Both the County of Vaduz and the Lordship of Schellenberg respectively held regional militias tasked with the defending of their territories, primarily compositioned of Ministerialis. Similarly to their neighbour Switzerland, men of both states would enlist as mercenaries to fight in foreign conflicts, primarily in France, Naples, Netherlands, Austria and the Papal States. Most notably, such mercenaries saw significant action during the Swabian War of 1499, where Vaduz was invaded and burned by Swiss troops.

Due to concerns of further Swiss invasion as a result of continued tensions between Switzerland and Austria, both the County of Vaduz and Lordship of Schellenberg signed a defensive alliance with Austria in 1505, in which the Vaduz Castle and local militias were placed at the disposal of the House of Habsburg in return for an annual payment.
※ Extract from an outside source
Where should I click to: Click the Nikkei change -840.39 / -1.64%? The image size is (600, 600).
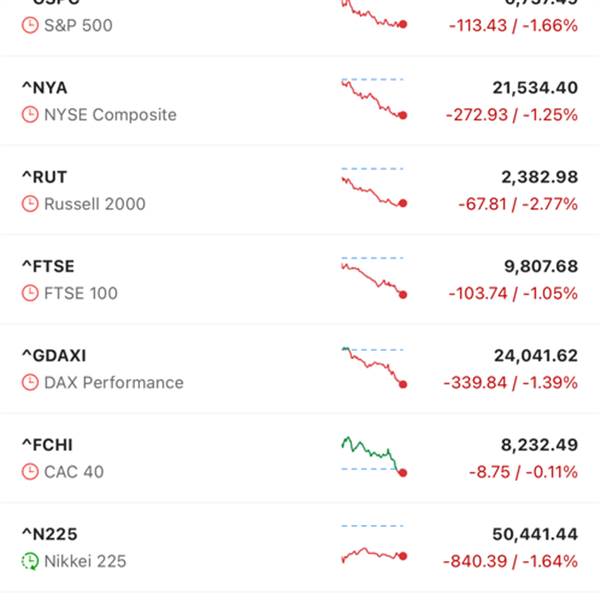510,561
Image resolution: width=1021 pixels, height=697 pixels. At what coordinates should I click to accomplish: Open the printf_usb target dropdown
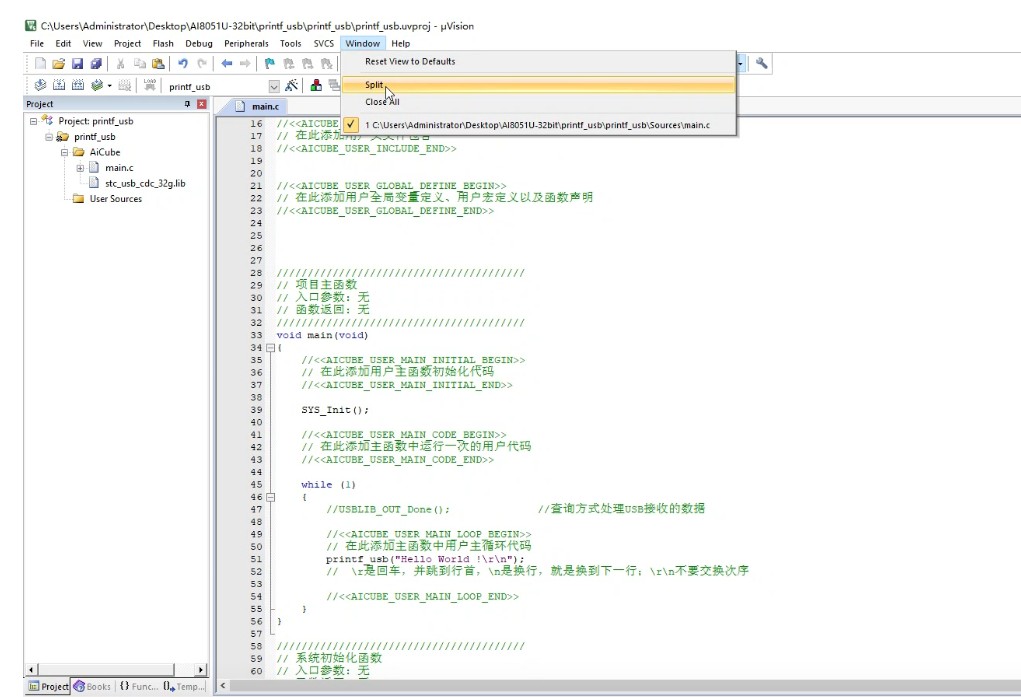pos(274,86)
Liechtenstein was obligated to provide a military force to the Swabian Circle of the Holy Roman Empire since its formation in the early 15th century, which was maintained until its dissolution its in 1803.

During the Thirty Years' War, the area that was to become Liechtenstein was invaded by both Austrian and then later Swedish forces. As a result, notable actions by units included the defence of Bregenz against Swedish forces in 1647.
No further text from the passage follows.